“The question is no longer ‘When did ancient populations such as Neandertals go extinct?’ but ‘What happened to those populations and to modern humans as a result of interbreeding?’ ” says anthropologist John Hawks of the University of Wisconsin–Madison.Even though it seems likely that modern humans as a whole, owe their ancestry to these African populations, it is gratifying to see genetic evidence in support of what some of us have been hanging onto for all these years—some variant of the multi-regional evolution model. I don't think that a strict center/edge model will work but it is obvious that there was considerable interbreeding between population groups, be they Neandertals, moderns or Denisovans. More and more, everyday, it looks my former adviser, Fred Smith, was right.
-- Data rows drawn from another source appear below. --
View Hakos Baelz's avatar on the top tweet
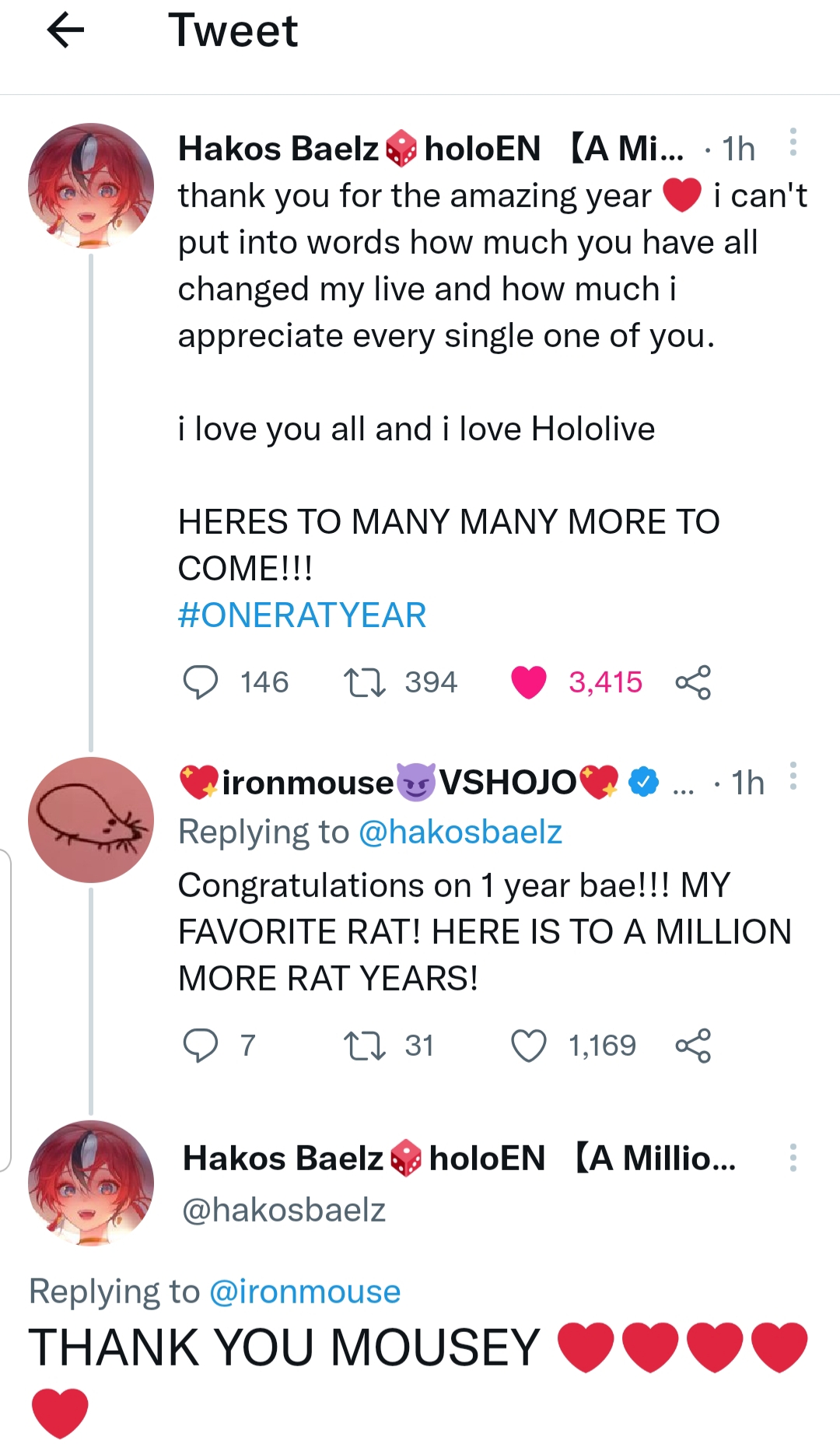The height and width of the screenshot is (1444, 840). pyautogui.click(x=91, y=186)
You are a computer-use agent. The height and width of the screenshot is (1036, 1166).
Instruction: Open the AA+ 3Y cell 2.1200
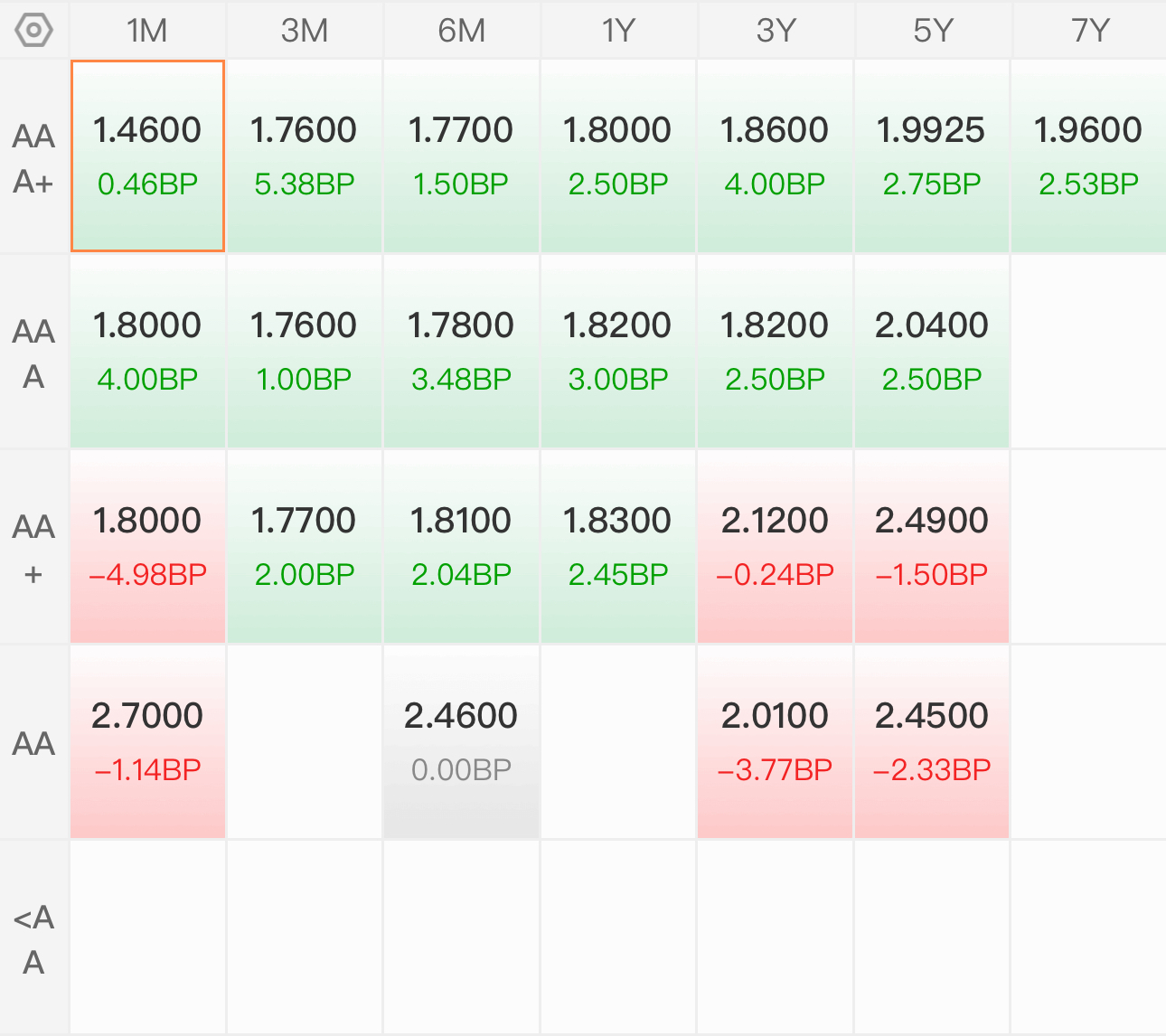[x=775, y=547]
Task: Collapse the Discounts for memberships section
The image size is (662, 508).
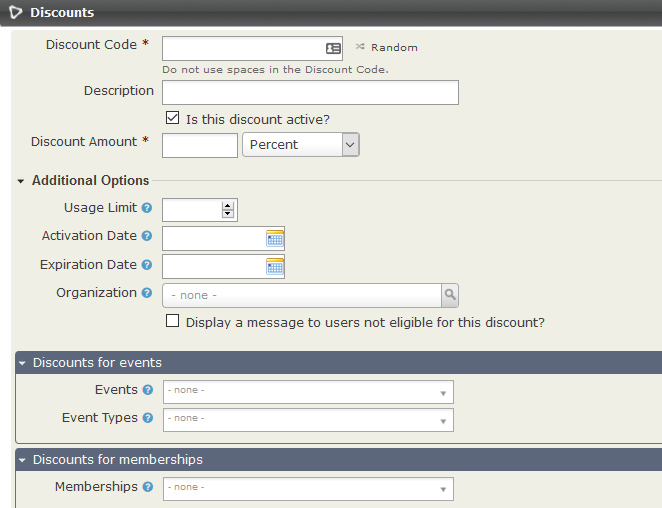Action: [22, 460]
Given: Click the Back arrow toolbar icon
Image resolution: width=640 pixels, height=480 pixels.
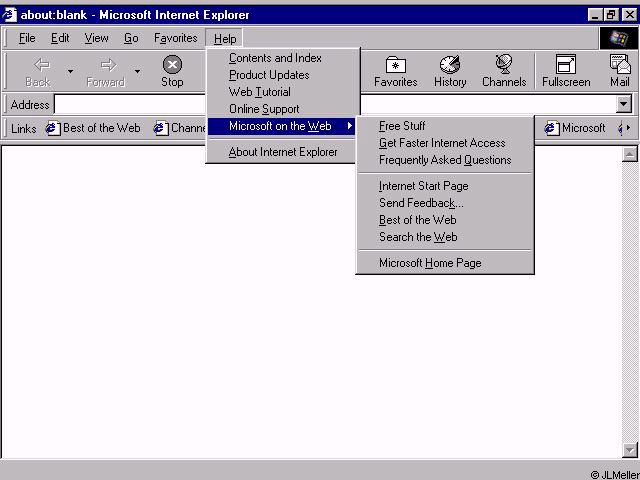Looking at the screenshot, I should pyautogui.click(x=41, y=66).
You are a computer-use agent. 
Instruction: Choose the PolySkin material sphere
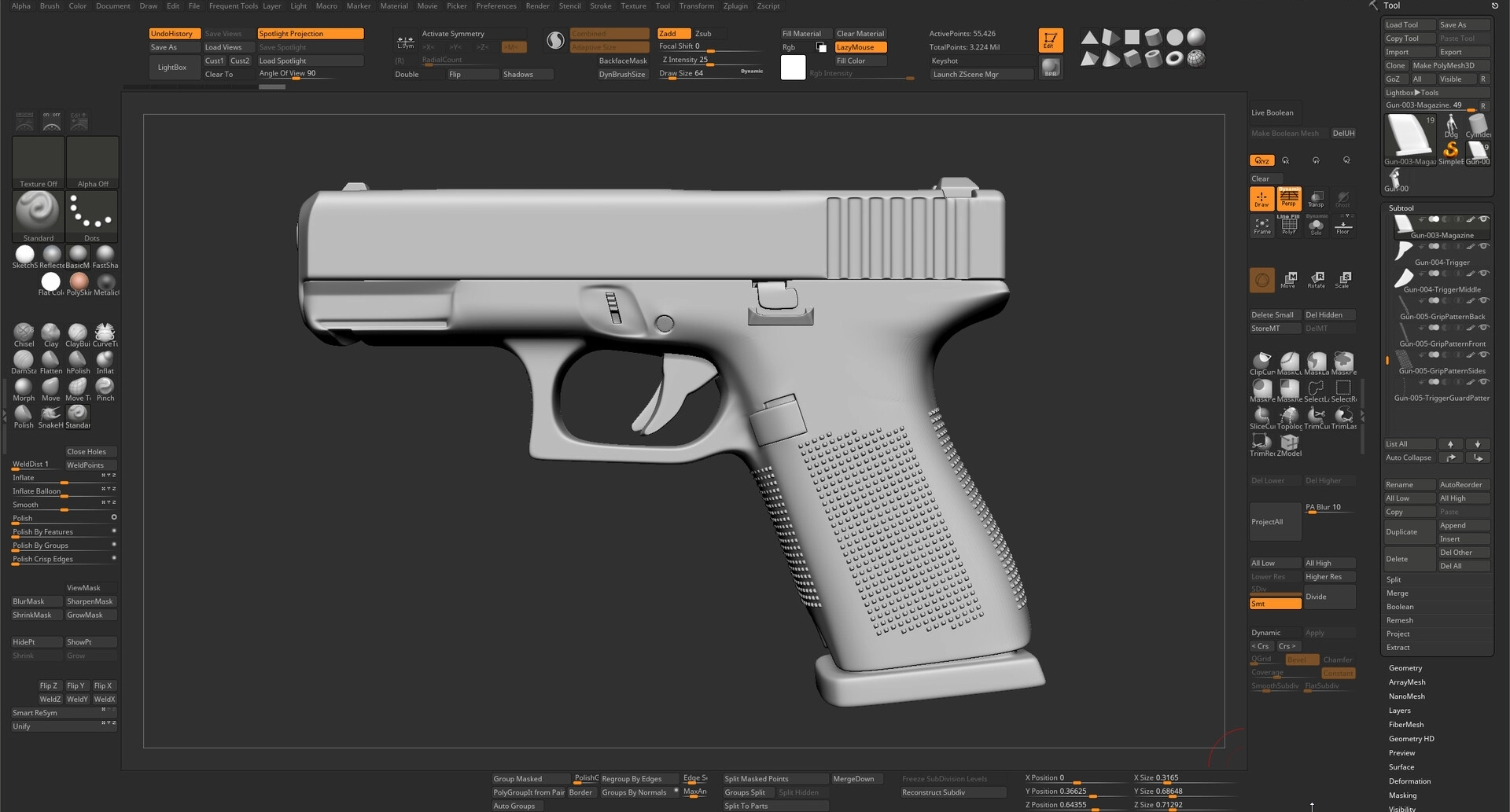(79, 282)
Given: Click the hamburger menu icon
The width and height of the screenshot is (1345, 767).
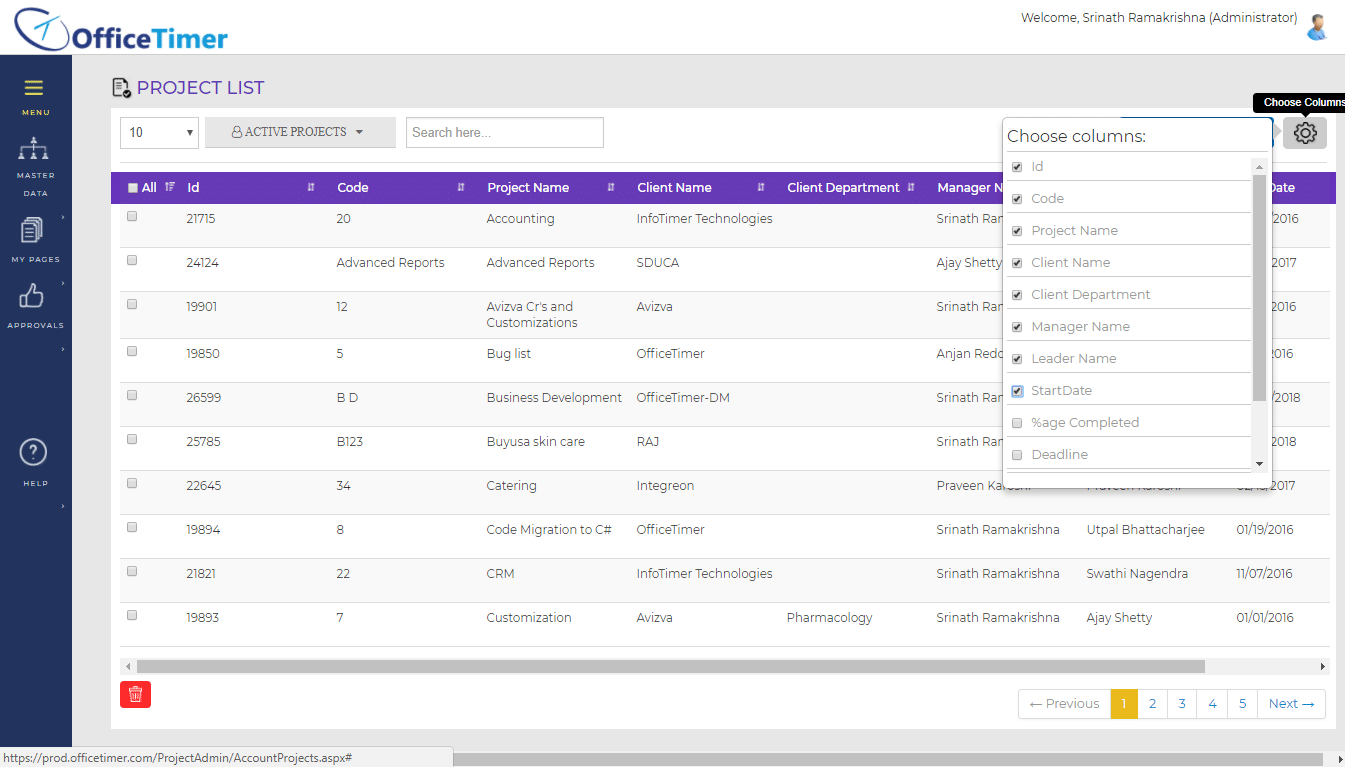Looking at the screenshot, I should [x=34, y=88].
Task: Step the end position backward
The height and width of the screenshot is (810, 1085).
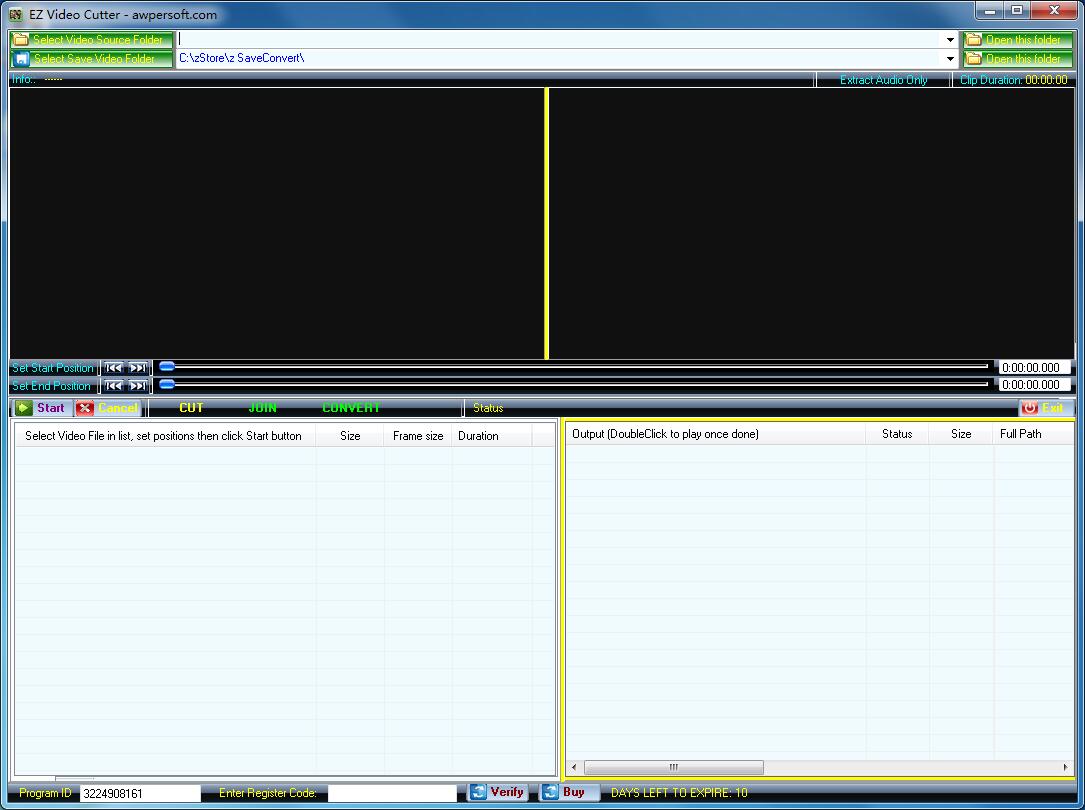Action: [114, 386]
Some form of assimilation seems to be the best model to go with.
Clear signs of interbreeding have left archaeologists and other students of the Stone Age scrambling to revisit existing ideas about Homo sapiens’ evolutionary past. A dominant theory holding that humans evolved in Africa and left on neat one-way routes to Asia and Europe has to be revised. Instead, these ancient people must have followed a tangled web of paths taking them to other continents and sometimes reversing course. During these travels, humans encountered Neandertals, Denisovans and probably other humanlike populations that were already traipsing interconnected avenues through Asia and Europe.
I am also reminded that, once upon a time, Geoff Pope argued that there were traces of Neandertal characteristics in some of the Chinese archaic Homo sapiens material. If, as John Hawks remarks, Neandertals interbred on a grand scale, then Pope's position, which was largely rejected at the time, has some credence.